§ **Text to read**:

►

Watching one's voice, or, a writer is not a reporter 

It takes almost no time to find a faculty member here who has had an experience with Internet plagiarism. A study from Rutgers University four years ago (that I find cited frequently) found that 38% of students survey said they had cut-and-pasted from the internet into their research papers. 44% of students thought this was trivial and not cheating. By comparison, only five percent of the students surveyed had turned in papers out of paper mill or otherwise downloaded from an online source.

One of the reasons I find students having this issue is the misunderstanding of the academic voice in writing. When one writes as a student or faculty member of such-and-such university, one conveys a seriousness to the exercise. It says, I am a person who thought about a subject in a sincere intellectual pursuit of truth, and here is what I found in that pursuit. Students tend to write like the examples they read -- alas, these are most often email and instant messages (thus the papers that refer to "ur" rather than "your" or only use the middle letter of "are".) Some more serious students nevertheless try to imitate styles of journalists or, more often, columnists. The imitations are often wincingly bad, but I simply tell them instead "your voice should be that of a serious student, not Dave Barry." Let Mr. Barry write his own academic tomes.

◄

§ **Set exercise**:
From the essay on academic voice above, reproduce word for word the passage between "One of the reasons" and "own academic tomes.", inclusive.

§ **Data section**:
►

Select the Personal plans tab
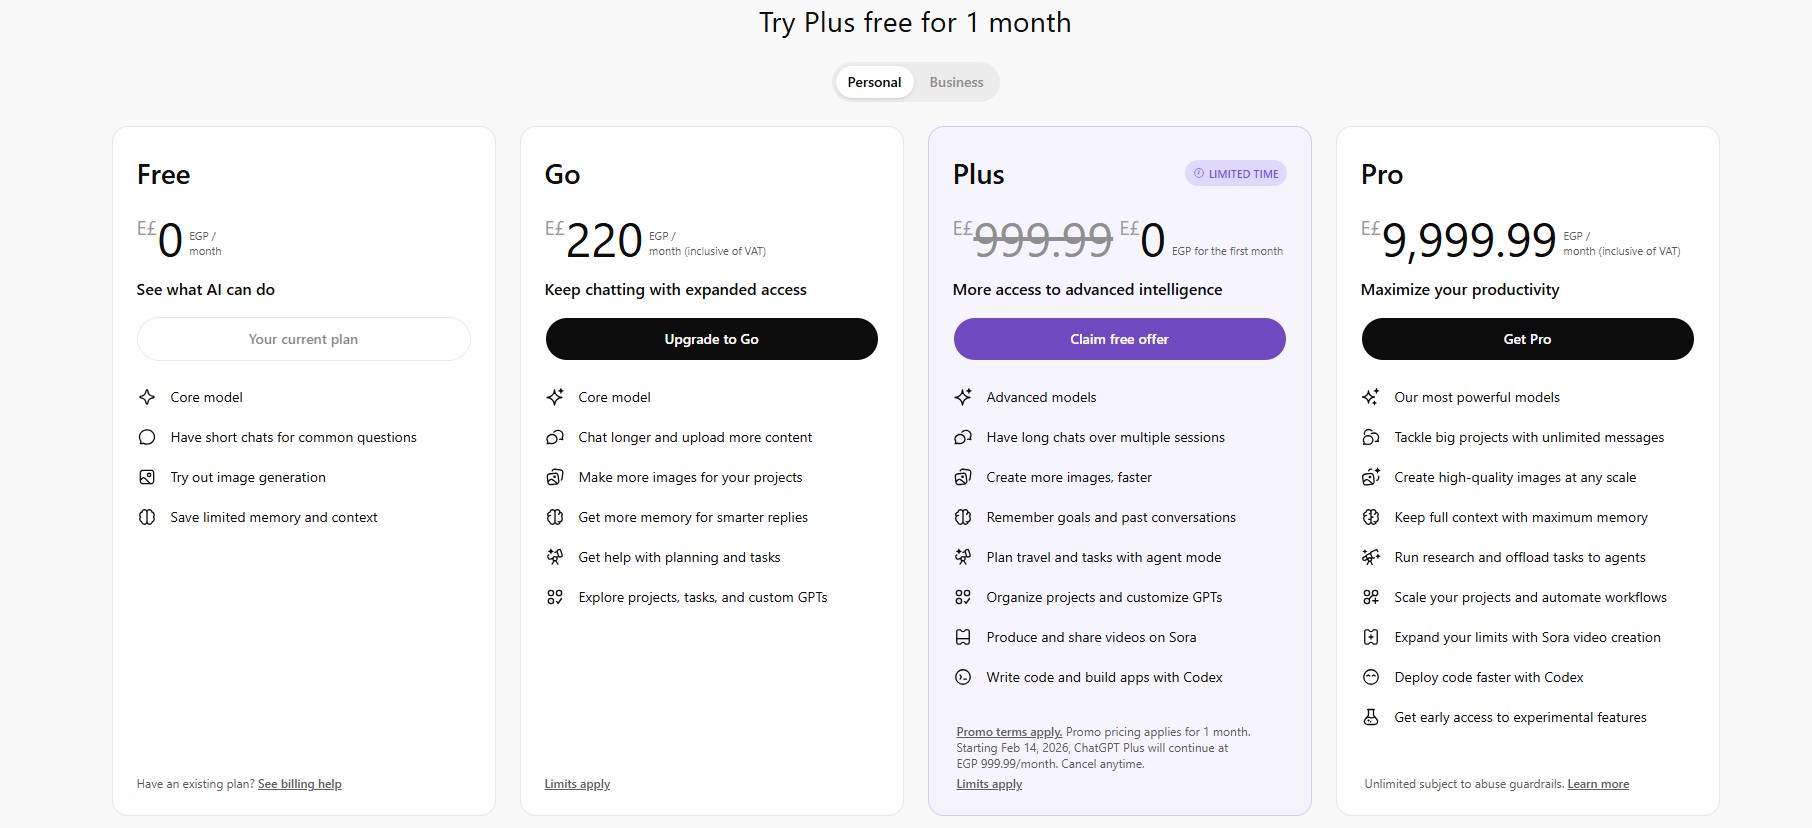The width and height of the screenshot is (1812, 828). (x=874, y=82)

◄

§ **Response**:
One of the reasons I find students having this issue is the misunderstanding of the academic voice in writing. When one writes as a student or faculty member of such-and-such university, one conveys a seriousness to the exercise. It says, I am a person who thought about a subject in a sincere intellectual pursuit of truth, and here is what I found in that pursuit. Students tend to write like the examples they read -- alas, these are most often email and instant messages (thus the papers that refer to "ur" rather than "your" or only use the middle letter of "are".) Some more serious students nevertheless try to imitate styles of journalists or, more often, columnists. The imitations are often wincingly bad, but I simply tell them instead "your voice should be that of a serious student, not Dave Barry." Let Mr. Barry write his own academic tomes.